Agriculture

Coopérant volontaire: Du Sénégal au Bénin

Le coopérant Daniel Morin est toujours en Afrique de l’Ouest

Me voilà rendu au Bénin. C’est toujours l’Afrique de l’Ouest, mais assez différent du Sénégal, du moins pour ce que j’ai vu depuis deux jours.

Le coopérant volontaire est actuellement à Porto-Novo, la capitale administrative, siège du gouvernement.

Cotonou, la capitale économique, plus importante, est à une quarantaine de kilomètres. Dans les deux villes, il y a peu de voitures, mais des centaines de moto taxis. Ce sera mon moyen de transport, je n’ai pas vraiment le choix. Pour ceux qui s’inquiètent, je me suis acheté un casque de moto…

Une africaine achetant des fruits au marché de Cotonou.

Les Béninoises portent en majorité les tenues traditionnelles, très colorées.

Des tenues très colorées

Les hommes comme les femmes portent en majorité les tenues traditionnelles, très colorées.

■ CONSIGNE 1 ■
Reproduisez le passage du texte étudié qui va de « Le coopérant volontaire » à « marché de Cotonou. ».
■ CONSIGNE 2 ■
Relevez tous les noms de lieux géographiques que cite le texte étudié.
■ CONSIGNE 3 ■
D'après le texte étudié, pourquoi le coopérant se déplacera-t-il en moto taxi ?

■ BLOC DE DONNÉES ■

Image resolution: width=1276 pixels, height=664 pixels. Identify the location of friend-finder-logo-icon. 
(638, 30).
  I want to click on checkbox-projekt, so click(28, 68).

■ RÉSULTAT 1 ■
Le coopérant volontaire est actuellement à Porto-Novo, la capitale administrative, siège du gouvernement.

Cotonou, la capitale économique, plus importante, est à une quarantaine de kilomètres. Dans les deux villes, il y a peu de voitures, mais des centaines de moto taxis. Ce sera mon moyen de transport, je n’ai pas vraiment le choix. Pour ceux qui s’inquiètent, je me suis acheté un casque de moto…

Une africaine achetant des fruits au marché de Cotonou.

■ RÉSULTAT 2 ■
Afrique de l'Ouest, Sénégal, Bénin, Porto-Novo, Cotonou

■ RÉSULTAT 3 ■
À Porto-Novo comme à Cotonou, il y a peu de voitures mais des centaines de moto taxis. Il n'a donc pas vraiment le choix.